* _Dataset records_:
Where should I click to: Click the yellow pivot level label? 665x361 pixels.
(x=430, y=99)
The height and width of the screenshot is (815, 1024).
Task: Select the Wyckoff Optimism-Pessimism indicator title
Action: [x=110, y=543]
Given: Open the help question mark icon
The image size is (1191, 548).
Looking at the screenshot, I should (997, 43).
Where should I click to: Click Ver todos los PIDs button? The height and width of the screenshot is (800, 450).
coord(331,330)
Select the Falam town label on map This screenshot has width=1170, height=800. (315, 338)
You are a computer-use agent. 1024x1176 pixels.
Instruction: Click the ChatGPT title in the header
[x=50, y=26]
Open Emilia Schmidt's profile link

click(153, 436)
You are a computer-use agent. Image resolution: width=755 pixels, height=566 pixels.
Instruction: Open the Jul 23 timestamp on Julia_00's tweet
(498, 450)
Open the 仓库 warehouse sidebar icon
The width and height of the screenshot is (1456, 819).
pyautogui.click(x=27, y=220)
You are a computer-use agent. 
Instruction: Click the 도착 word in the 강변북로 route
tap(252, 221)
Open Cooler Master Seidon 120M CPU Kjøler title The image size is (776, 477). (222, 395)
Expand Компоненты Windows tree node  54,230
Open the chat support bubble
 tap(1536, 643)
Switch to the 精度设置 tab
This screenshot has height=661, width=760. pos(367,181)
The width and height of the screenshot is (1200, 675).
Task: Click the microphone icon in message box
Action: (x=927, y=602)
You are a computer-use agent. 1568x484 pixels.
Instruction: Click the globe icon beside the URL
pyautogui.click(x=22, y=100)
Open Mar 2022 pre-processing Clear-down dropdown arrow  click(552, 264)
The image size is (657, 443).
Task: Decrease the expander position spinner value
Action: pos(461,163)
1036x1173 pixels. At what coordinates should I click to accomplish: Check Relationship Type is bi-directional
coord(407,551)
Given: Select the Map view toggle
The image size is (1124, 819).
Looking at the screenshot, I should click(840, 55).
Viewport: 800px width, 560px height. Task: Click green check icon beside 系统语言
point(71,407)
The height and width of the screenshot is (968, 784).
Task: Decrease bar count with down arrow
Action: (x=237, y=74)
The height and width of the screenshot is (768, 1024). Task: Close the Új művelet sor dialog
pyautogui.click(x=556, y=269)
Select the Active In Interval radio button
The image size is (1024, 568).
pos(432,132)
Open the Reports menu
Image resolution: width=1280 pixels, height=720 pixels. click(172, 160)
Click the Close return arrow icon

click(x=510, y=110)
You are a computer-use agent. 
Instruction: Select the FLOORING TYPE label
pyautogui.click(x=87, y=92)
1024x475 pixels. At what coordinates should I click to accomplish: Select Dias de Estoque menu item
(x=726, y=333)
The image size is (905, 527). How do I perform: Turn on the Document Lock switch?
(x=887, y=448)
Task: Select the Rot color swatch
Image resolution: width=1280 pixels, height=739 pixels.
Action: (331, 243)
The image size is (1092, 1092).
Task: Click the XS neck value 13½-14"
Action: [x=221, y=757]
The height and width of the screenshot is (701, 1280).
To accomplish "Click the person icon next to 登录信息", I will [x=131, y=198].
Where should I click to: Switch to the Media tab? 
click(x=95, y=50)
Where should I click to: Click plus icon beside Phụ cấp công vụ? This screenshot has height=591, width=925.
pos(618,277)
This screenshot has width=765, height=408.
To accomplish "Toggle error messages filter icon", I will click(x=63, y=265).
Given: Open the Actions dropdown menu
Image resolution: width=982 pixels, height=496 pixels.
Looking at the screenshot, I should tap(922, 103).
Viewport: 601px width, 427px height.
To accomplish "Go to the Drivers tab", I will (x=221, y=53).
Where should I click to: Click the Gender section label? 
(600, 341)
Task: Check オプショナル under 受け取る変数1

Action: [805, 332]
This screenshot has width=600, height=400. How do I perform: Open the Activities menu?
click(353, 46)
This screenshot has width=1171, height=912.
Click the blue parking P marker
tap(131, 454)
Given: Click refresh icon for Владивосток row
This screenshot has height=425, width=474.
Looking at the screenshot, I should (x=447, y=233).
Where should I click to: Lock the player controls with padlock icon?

* _What this task involves_: Copy each of the records above so that nothing differs from the original.

* _Result below_:
Where should I click to: Click the yellow pivot level label? 665x361 pixels.
(x=430, y=99)
The height and width of the screenshot is (815, 1024).
Task: Select the Wyckoff Optimism-Pessimism indicator title
Action: [x=110, y=543]
Given: Open the help question mark icon
The image size is (1191, 548).
Looking at the screenshot, I should (997, 43).
Where should I click to: Click Ver todos los PIDs button? The height and width of the screenshot is (800, 450).
coord(331,330)
Select the Falam town label on map This screenshot has width=1170, height=800. (315, 338)
You are a computer-use agent. 1024x1176 pixels.
Instruction: Click the ChatGPT title in the header
[x=50, y=26]
Open Emilia Schmidt's profile link

click(153, 436)
You are a computer-use agent. Image resolution: width=755 pixels, height=566 pixels.
Instruction: Open the Jul 23 timestamp on Julia_00's tweet
(498, 450)
Open the 仓库 warehouse sidebar icon
The width and height of the screenshot is (1456, 819).
pyautogui.click(x=27, y=220)
You are a computer-use agent. 
Instruction: Click the 도착 word in the 강변북로 route
tap(252, 221)
Open Cooler Master Seidon 120M CPU Kjøler title The image size is (776, 477). (222, 395)
Expand Компоненты Windows tree node  54,230
Open the chat support bubble
 tap(1536, 643)
Switch to the 精度设置 tab
This screenshot has height=661, width=760. pos(367,181)
The width and height of the screenshot is (1200, 675).
Task: Click the microphone icon in message box
Action: (x=927, y=602)
You are a computer-use agent. 1568x484 pixels.
Instruction: Click the globe icon beside the URL
pyautogui.click(x=22, y=100)
Open Mar 2022 pre-processing Clear-down dropdown arrow  click(552, 264)
The image size is (657, 443).
Task: Decrease the expander position spinner value
Action: pos(461,163)
1036x1173 pixels. At what coordinates should I click to accomplish: Check Relationship Type is bi-directional
coord(407,551)
Given: Select the Map view toggle
The image size is (1124, 819).
Looking at the screenshot, I should click(840, 55).
Viewport: 800px width, 560px height. Task: Click green check icon beside 系统语言
point(71,407)
The height and width of the screenshot is (968, 784).
Task: Decrease bar count with down arrow
Action: (x=237, y=74)
The height and width of the screenshot is (768, 1024). Task: Close the Új művelet sor dialog
pyautogui.click(x=556, y=269)
Select the Active In Interval radio button
The image size is (1024, 568).
pos(432,132)
Open the Reports menu
Image resolution: width=1280 pixels, height=720 pixels. click(172, 160)
Click the Close return arrow icon

click(x=510, y=110)
You are a computer-use agent. 
Instruction: Select the FLOORING TYPE label
pyautogui.click(x=87, y=92)
1024x475 pixels. At what coordinates should I click to accomplish: Select Dias de Estoque menu item
(x=726, y=333)
The image size is (905, 527). How do I perform: Turn on the Document Lock switch?
(x=887, y=448)
Task: Select the Rot color swatch
Image resolution: width=1280 pixels, height=739 pixels.
Action: (331, 243)
The image size is (1092, 1092).
Task: Click the XS neck value 13½-14"
Action: [x=221, y=757]
The height and width of the screenshot is (701, 1280).
To accomplish "Click the person icon next to 登录信息", I will [x=131, y=198].
Where should I click to: Switch to the Media tab? 
click(x=95, y=50)
Where should I click to: Click plus icon beside Phụ cấp công vụ? This screenshot has height=591, width=925.
pos(618,277)
This screenshot has width=765, height=408.
To accomplish "Toggle error messages filter icon", I will click(x=63, y=265).
Given: Open the Actions dropdown menu
Image resolution: width=982 pixels, height=496 pixels.
Looking at the screenshot, I should tap(922, 103).
Viewport: 601px width, 427px height.
To accomplish "Go to the Drivers tab", I will (x=221, y=53).
Where should I click to: Click the Gender section label? 
(600, 341)
Task: Check オプショナル under 受け取る変数1

Action: [805, 332]
This screenshot has width=600, height=400. How do I perform: Open the Activities menu?
click(353, 46)
This screenshot has width=1171, height=912.
Click the blue parking P marker
tap(131, 454)
Given: Click refresh icon for Владивосток row
This screenshot has height=425, width=474.
Looking at the screenshot, I should (x=447, y=233).
Where should I click to: Lock the player controls with padlock icon?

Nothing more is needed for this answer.